Her mother Jennifer said, “She is able to walk independently with braces now and no longer requires a wheelchair. So we’re so encouraged and so hopeful for a full recovery.”
Olivia was ejected from the seat of the car she was riding in on the way home from a trip to Michigan with her boyfriend’s family.
The accident “really has shown me how strong I am. I never knew until I had to go through it. But, like everything…you can’t just give up. You just have to do it.”
Olivia didn’t know if she’d ever be able to walk again.
“I spent almost a month in rehab. And I’ve been doing PT [physical therapy] and OT [occupational therapy] about two to three times a week for the first couple of months I got home,” says Olivia.
“I graduated from OT, so I’m only doing PT twice a week. But once January hits, I’ll be doing PT once a week.”
Jennifer applauds her daughter for “going to therapy and having the will to keep going because it’s kind of a secret world of spinal cord injuries, and when we go to therapy, it’s very sad….
“We have to stay very focused, and we have to stay very positive. There’s times where she’s in so much pain, it’s hard for her to even get out of bed, that she knows that she has to do what she’s supposed to in order to heal.”
Olivia says her family has “been amazing. Through all of this, they go above and beyond. They always put my needs before anything else.”

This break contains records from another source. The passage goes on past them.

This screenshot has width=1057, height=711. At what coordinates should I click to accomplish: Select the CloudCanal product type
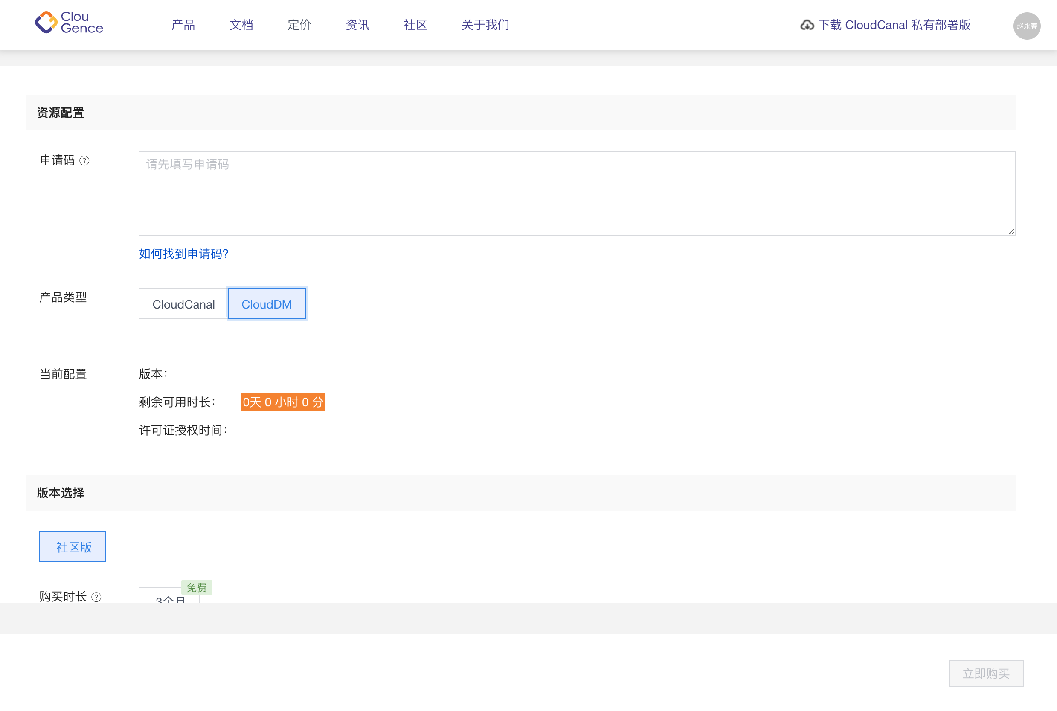click(x=183, y=303)
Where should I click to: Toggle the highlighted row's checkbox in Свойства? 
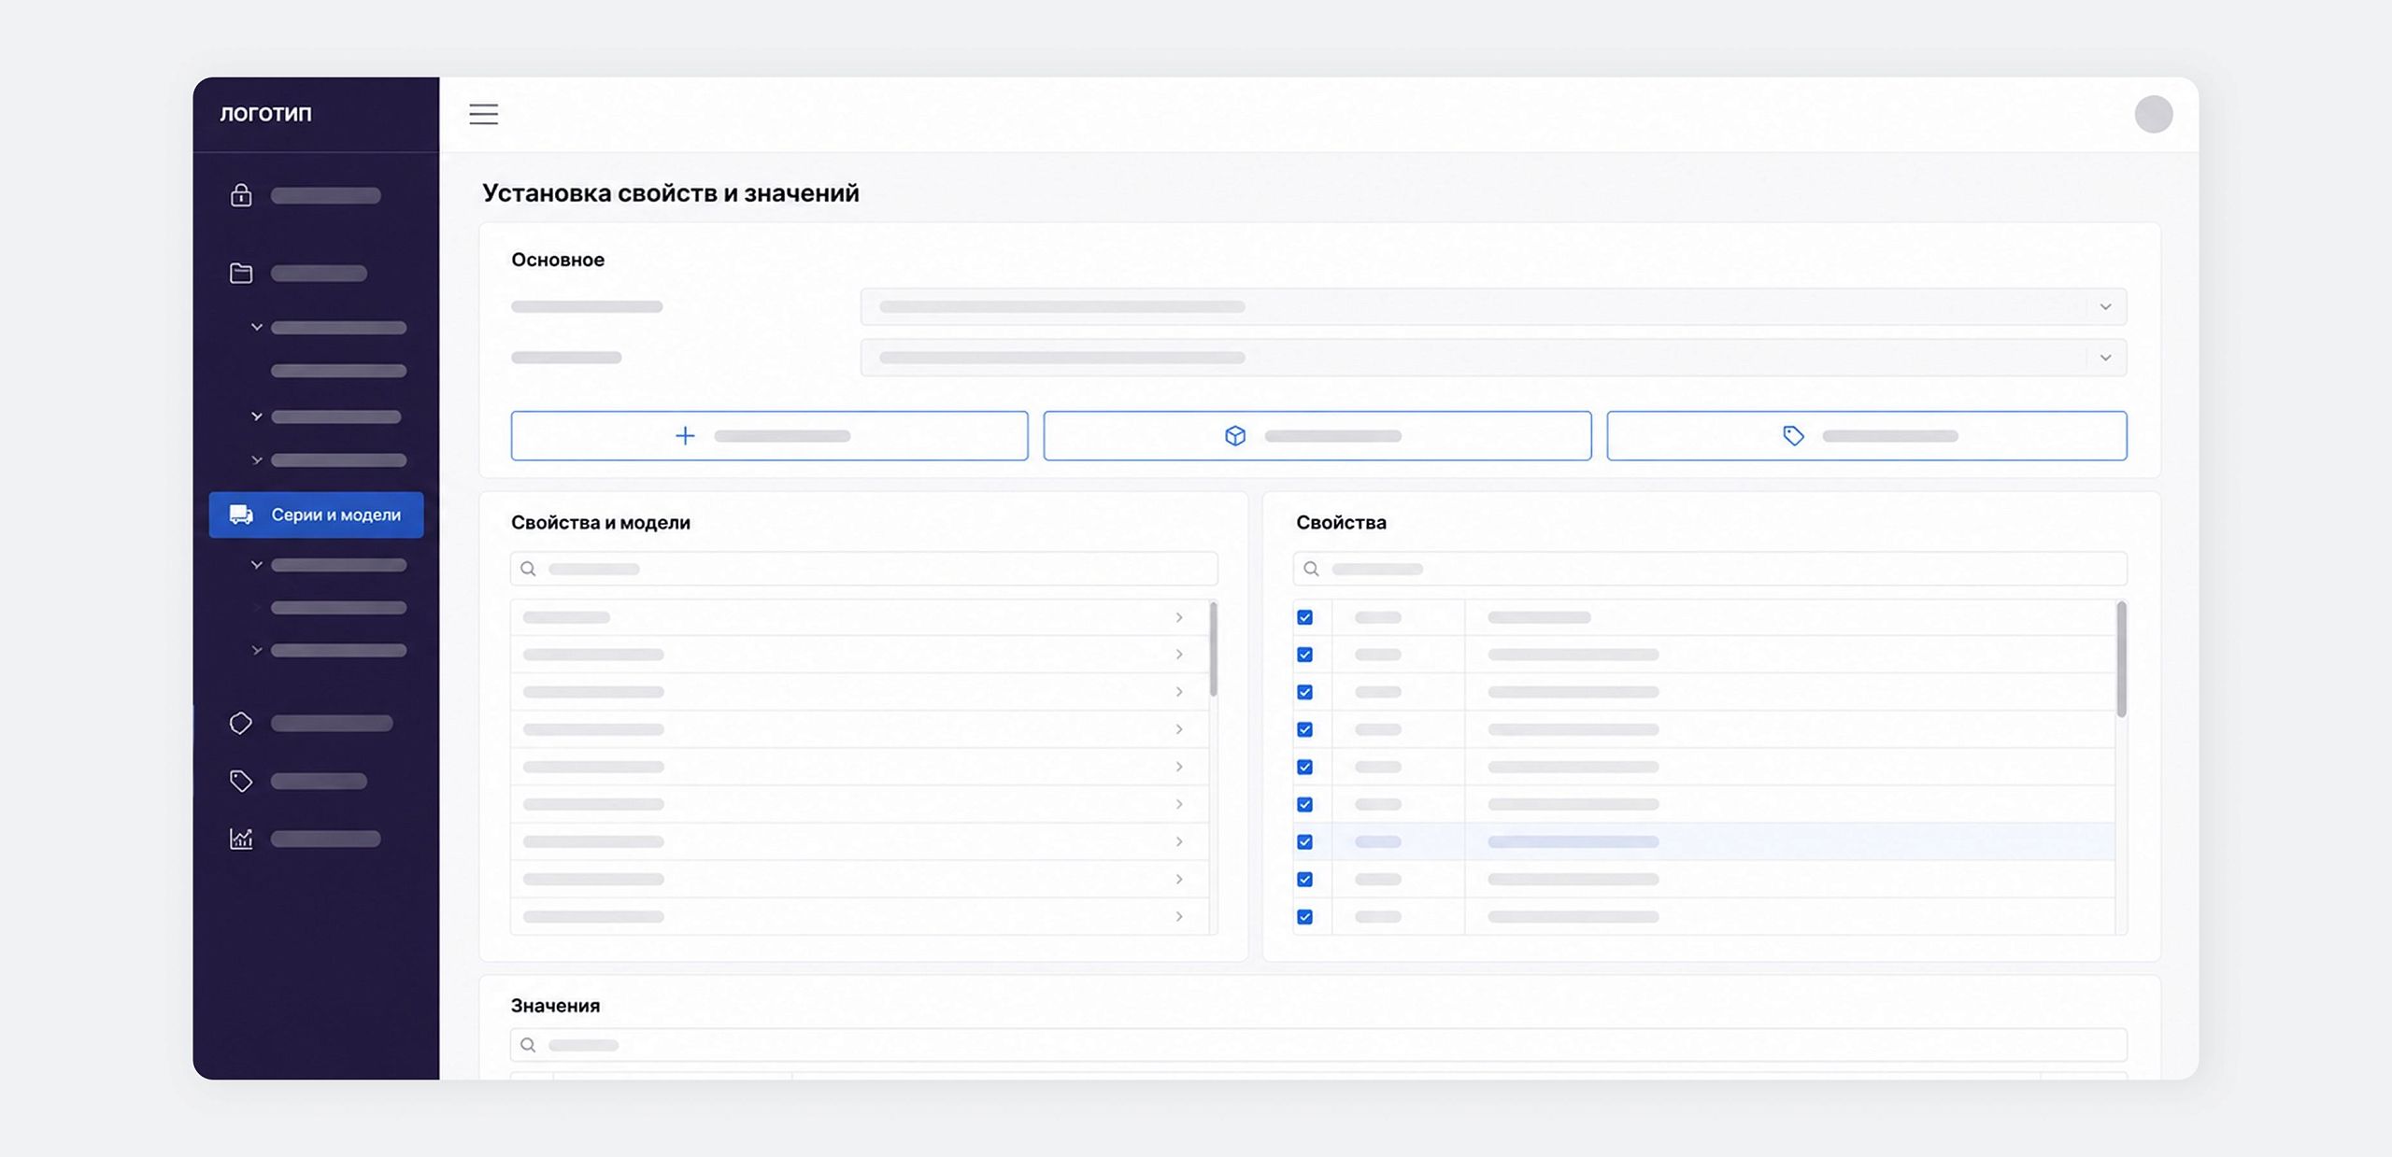[1305, 841]
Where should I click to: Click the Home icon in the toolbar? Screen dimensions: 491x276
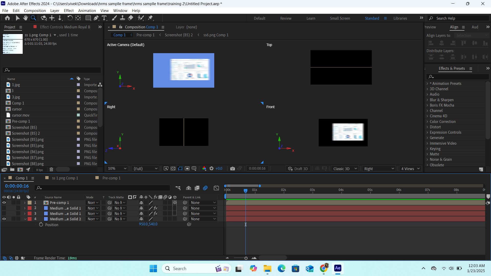[7, 18]
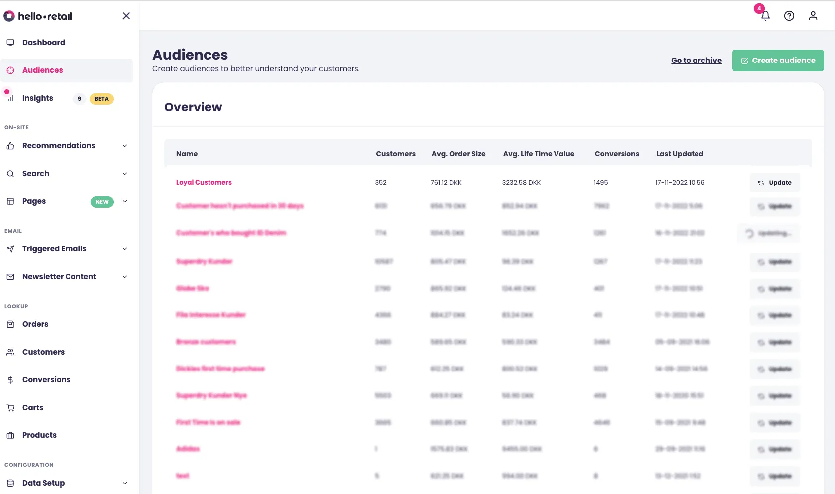Open the Go to archive link

click(x=696, y=60)
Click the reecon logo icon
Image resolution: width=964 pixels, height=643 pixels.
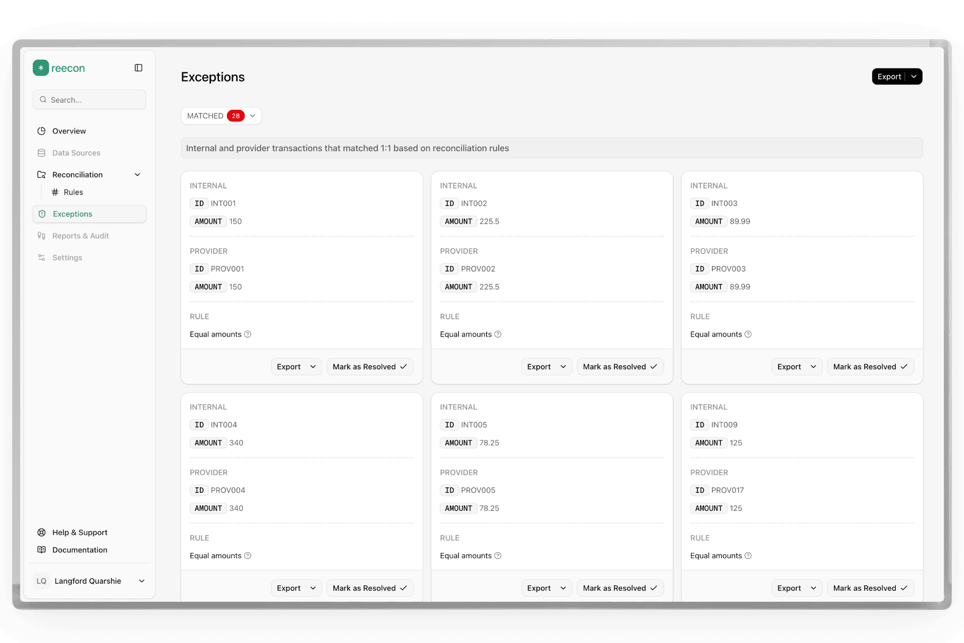coord(41,68)
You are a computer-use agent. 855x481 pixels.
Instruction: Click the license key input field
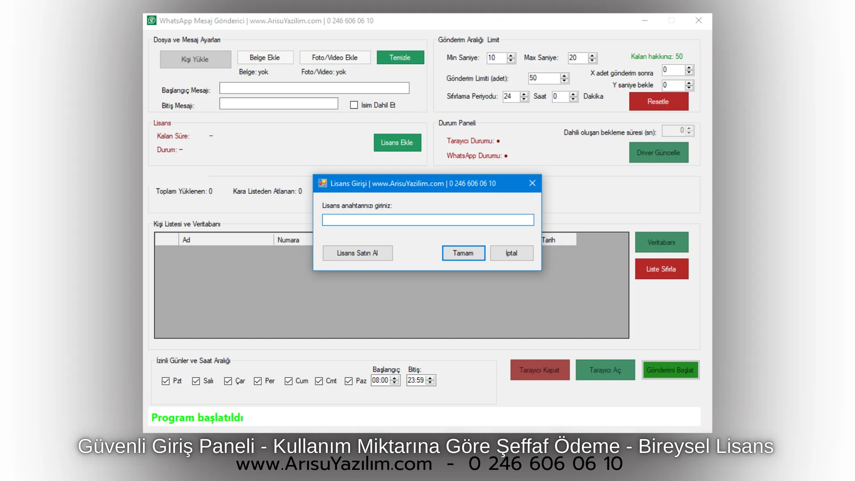(428, 220)
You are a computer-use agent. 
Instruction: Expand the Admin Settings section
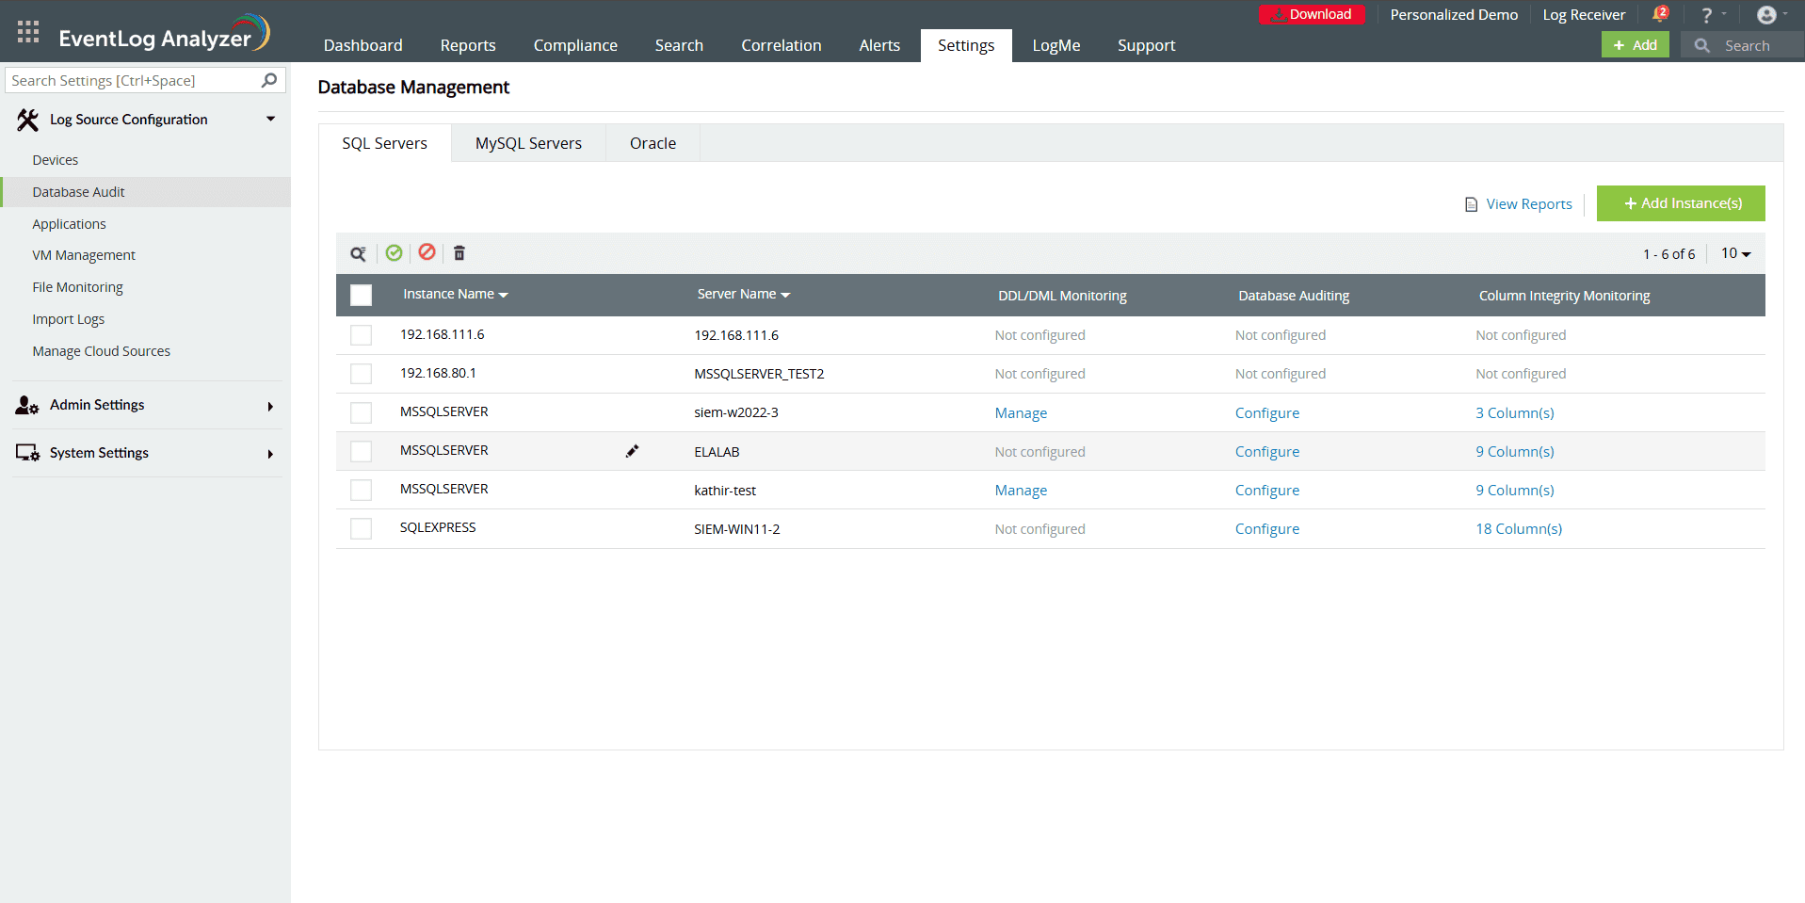pyautogui.click(x=96, y=405)
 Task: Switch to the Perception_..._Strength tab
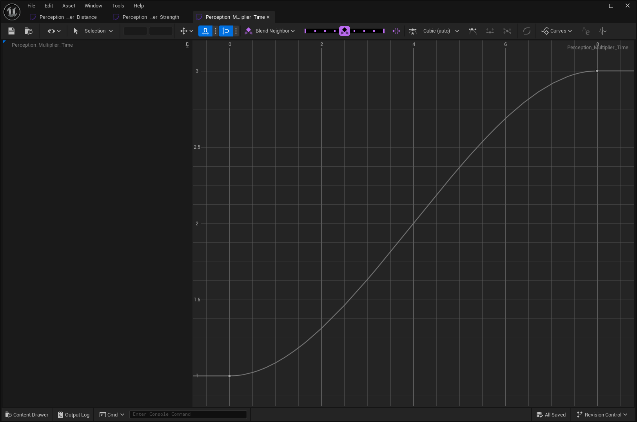click(x=151, y=17)
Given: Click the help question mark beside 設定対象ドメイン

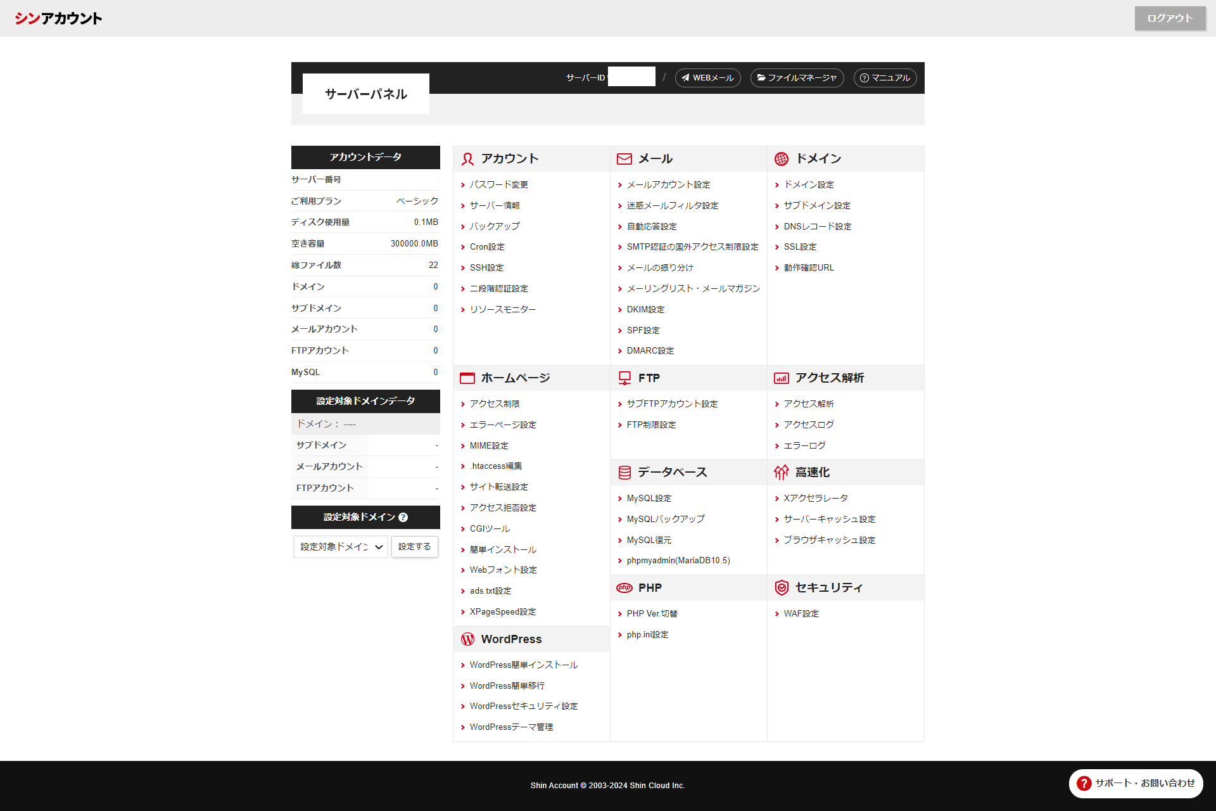Looking at the screenshot, I should coord(403,518).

“If I didn’t have my mom, and all my grandparents and everybody, my brother visiting me when I was in the hospital, aunts and uncles, everybody, you know, I…don’t think I would have been able to…get through it.
“My mom took three months off of work. And now she is working…full-time. but she gets out a little bit earlier,..She started working earlier so that she could take me to all my appointments…”
Mrs. Monsour says “…I think that the doctors and therapists have really been the key to her improvement. We have a team that’s just so committed to a full recovery.”
Although “feeling good,” Olivia says, “It can be overwhelming. And I do have challenging days. But the support from everybody, my family, my friends, the community truly has helped me…through this.”
Last July, Olivia’s father, Joseph Monsour, said that it was unclear when or if she would be able to attend the Aesthetic Science Institute. This month she made it.